CHAPITRE 6 - CHEZ LE GOUVERNEUR
Quelque part dans la campagne, un cheval blanc se cabrait et hennissait à qui mieux mieux mais personne ne pouvait l'entendre. Le site où il se trouvait était trop bien caché. Les rochers environnants et les collines, les moindres obstacles naturels formaient un écran ne laissant passer ni son, ni mouvement au voyageur égaré près de cet endroit mystérieux. Pourtant deux cavaliers s'approchaient avec assurance, semblant connaître parfaitement les lieux. Le cheval blanc s'arrêta un instant, les oreilles dressés, puis reprit ses hennissements, plus joyeux cette fois-ci. Les deux inconnus s'approchèrent doucement puis l'un deux émit une sorte de sifflement aigu. Le bel animal accourut aussitôt.
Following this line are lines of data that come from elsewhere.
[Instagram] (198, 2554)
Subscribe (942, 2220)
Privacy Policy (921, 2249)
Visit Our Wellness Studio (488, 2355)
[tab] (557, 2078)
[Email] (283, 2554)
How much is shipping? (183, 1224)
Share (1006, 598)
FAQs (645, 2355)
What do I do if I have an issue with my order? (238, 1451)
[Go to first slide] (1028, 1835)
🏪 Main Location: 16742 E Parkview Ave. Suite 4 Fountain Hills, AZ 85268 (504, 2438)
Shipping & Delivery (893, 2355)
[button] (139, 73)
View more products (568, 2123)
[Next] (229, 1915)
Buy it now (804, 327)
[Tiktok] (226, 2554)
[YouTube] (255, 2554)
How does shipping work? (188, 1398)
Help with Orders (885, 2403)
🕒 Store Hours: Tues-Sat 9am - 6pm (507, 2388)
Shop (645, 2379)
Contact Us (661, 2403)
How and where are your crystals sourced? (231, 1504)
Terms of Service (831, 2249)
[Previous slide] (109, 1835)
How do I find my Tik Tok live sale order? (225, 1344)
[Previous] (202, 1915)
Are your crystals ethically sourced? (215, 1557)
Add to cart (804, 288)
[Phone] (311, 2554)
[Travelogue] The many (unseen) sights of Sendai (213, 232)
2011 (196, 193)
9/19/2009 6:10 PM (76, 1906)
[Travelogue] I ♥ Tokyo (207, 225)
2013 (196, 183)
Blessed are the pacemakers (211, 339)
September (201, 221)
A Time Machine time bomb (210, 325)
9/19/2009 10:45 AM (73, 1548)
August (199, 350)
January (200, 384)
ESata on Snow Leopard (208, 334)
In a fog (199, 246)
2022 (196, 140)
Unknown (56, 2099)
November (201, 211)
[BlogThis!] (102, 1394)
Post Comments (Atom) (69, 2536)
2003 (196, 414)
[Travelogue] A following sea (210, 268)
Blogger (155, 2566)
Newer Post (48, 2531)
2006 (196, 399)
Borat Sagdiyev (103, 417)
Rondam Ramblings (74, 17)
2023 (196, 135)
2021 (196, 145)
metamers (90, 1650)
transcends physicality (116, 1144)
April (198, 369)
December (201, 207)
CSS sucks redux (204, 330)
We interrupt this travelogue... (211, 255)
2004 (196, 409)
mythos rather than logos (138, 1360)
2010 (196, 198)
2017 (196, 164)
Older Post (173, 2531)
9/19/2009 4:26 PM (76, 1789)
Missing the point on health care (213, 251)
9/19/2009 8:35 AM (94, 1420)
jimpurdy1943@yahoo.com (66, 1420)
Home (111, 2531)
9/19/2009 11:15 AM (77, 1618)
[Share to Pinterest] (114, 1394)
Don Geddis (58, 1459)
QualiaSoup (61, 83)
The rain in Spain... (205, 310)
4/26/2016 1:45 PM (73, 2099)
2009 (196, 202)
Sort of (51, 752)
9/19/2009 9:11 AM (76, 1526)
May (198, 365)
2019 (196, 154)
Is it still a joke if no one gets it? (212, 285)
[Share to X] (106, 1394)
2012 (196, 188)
- Ah, fit don Diego tout en flattant son encolure, tu as reconnu ton maître. Brave Phantom ! Ce soir, nous partons une nouvelle fois pour Monterey. J'espère que tu es d'accord…
L'étalon s'ébroua.
- C'est un oui, ça ?
Le jeune homme caressa encore quelques instants son cheval puis donna ses ordres à son serviteur.
- Occupe-toi de lui pendant que je me change.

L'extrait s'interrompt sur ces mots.